I candidati alle prossime elezioni politiche irachene devono evitare di sfruttare simboli e riferimenti di carattere religioso come strumenti di propaganda elettorale. È questa la richiesta espressa dal Patriarcato di Babilonia dei caldei in vista dell’appuntamento elettorale del prossimo 12 maggio. I candidati per raccogliere consensi elettorali devono far riferimento solo alle proprie competenze professionali e ai propri talenti personali. I candidati cristiani, in particolare, devono evitare di vantare presunte sponsorizzazioni e appoggi da parte di autorità ecclesiastiche. Lo si legge in un intervento diffuso dal Patriarcato caldeo, dopo che alcuni volantini elettorali diffusi attraverso i social network avevano paragonato l’opera di Sarkis Agajan, già ministro delle finanze e vice primo ministro nel governo della Regione autonoma del Kurdistan iracheno, a quella di Cristo. “Rispettiamo il professor Agajan”, si legge nel comunicato patriarcale rilanciato da Fides, “ma non possiamo paragonarlo a Cristo”. Ad esprimere il proprio voto nelle prossime elezioni nazionali sono chiamati quasi 25 milioni di potenziali elettori.
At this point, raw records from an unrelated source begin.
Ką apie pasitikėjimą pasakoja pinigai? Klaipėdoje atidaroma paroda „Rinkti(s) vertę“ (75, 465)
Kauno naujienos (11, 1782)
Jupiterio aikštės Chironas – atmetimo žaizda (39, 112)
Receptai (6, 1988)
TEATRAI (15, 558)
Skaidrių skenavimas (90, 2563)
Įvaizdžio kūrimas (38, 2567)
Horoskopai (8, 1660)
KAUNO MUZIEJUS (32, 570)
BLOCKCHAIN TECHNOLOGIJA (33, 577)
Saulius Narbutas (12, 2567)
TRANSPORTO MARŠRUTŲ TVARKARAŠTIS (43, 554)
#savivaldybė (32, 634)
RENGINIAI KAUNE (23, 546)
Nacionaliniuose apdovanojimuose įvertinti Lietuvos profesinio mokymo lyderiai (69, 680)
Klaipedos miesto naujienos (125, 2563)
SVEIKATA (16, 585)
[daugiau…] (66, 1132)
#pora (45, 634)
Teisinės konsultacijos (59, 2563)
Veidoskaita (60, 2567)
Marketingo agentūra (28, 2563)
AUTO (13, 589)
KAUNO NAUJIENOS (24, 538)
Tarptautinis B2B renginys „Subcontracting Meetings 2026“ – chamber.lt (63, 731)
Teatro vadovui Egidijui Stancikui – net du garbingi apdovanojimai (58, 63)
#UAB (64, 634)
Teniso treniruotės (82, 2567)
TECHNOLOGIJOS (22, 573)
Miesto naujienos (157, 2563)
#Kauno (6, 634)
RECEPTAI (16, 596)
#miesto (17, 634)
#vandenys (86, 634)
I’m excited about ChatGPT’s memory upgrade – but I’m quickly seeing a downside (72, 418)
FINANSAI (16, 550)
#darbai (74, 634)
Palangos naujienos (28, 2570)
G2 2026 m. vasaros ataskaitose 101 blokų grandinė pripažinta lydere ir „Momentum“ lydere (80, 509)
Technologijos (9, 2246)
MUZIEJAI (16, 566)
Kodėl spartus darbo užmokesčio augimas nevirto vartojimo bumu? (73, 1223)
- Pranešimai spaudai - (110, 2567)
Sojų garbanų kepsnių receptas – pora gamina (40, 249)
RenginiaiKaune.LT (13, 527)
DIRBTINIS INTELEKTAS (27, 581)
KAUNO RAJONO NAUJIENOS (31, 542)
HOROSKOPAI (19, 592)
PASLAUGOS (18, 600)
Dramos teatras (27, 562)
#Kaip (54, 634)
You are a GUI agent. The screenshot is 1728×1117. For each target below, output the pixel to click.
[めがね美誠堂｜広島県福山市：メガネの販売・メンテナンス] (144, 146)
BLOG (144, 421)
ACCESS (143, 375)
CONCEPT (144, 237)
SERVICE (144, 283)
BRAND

A contendersi i 329 seggi del Parlamento si sono presentati quasi 7mila candidati (comprese più di 2mila donne), raggruppati in 87 liste, molte delle quali organizzate solo a livello locale o regionale. Sono almeno 9 le piccole formazioni politiche animate da dirigenti e militanti cristiani che prenderanno parte alla prossima competizione elettorale, gareggiando tra loro anche per conquistare i 5 seggi – distribuiti singolarmente nelle 5 province di Baghdad, Kirkuk, Erbil, Dohuk e Ninive – che il sistema delle quote riserva alle minoranze cristiane.